RELEVANCE Banner Image

RELEVANCE:

Generative AI (GenAI) evaluation framework designed to automatically evaluate creative responses from Large Language Models (LLMs)

RELEVANCE (Relevance and Entropy-based Evaluation with Longitudinal Inversion Metrics) is a generative AI evaluation framework designed to automatically evaluate creative responses from large language models (LLMs). RELEVANCE combines custom tailored relevance assessments with mathematical metrics to ensure AI-generated content aligns with human standards and maintains consistency. Monitoring these metrics over time enables the automatic detection of when the LLM’s relevance evaluation starts to slip or hallucinate. 

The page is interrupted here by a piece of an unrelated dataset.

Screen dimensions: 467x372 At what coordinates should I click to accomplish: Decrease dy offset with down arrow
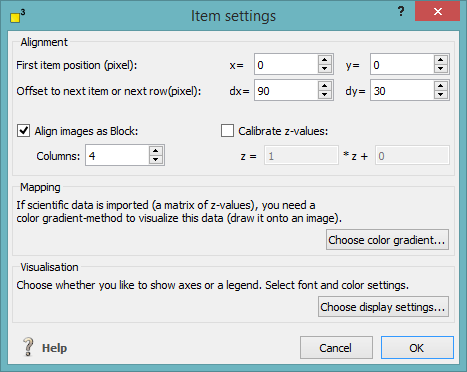pyautogui.click(x=440, y=95)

Custom relevance evaluation alone involves scoring responses based on predefined criteria. However, while these scores provide a direct assessment, they might not capture the full complexity and dynamics of response patterns over multiple evaluations or different sets of data (e.g. model hallucination and model slip). To address this issue RELEVANCE integrates mathematical techniques with custom evaluations to ensure LLM response accuracy over time and adaptability to evolving LLM behaviors without involving manual review. Each metric serves a specific purpose:

  • Permutation Entropy (PEN): Quantifies the randomness of response rankings compared to human rankings. Ensures that the sequence isn’t too random, maintaining a predictable level of complexity.
  • Count Inversions (CIN): Measures the degree of disorder within these rankings. Ensures that the sequence is ordered correctly, with fewer out-of-order pairs.
  • Longest Increasing Subsequence (LIS): Identifies the length of the most consistent sequence of responses, mirroring human judgment. Ensures that there are long, consistent patterns of increasing relevance.
  • Custom Relevance Evaluation: Scores responses based on criteria such as accuracy, completeness, engagement, or alignment with a given prompt.
  • Initial Human Relevance Evaluation: Ensures deeper contextual and semantic nuances are captured by the custom relevance evaluation.

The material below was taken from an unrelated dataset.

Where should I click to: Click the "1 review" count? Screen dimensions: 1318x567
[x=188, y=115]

Together, these tools provide a robust framework for evaluating AI-generated responses, especially in contexts where responses are open-ended and there is no single correct answer. For instance, a sudden increase in Permutation Entropy or Count Inversions, or a decrease in Longest Increasing Subsequence, can alert you to potential issues, prompting further investigation or model adjustments.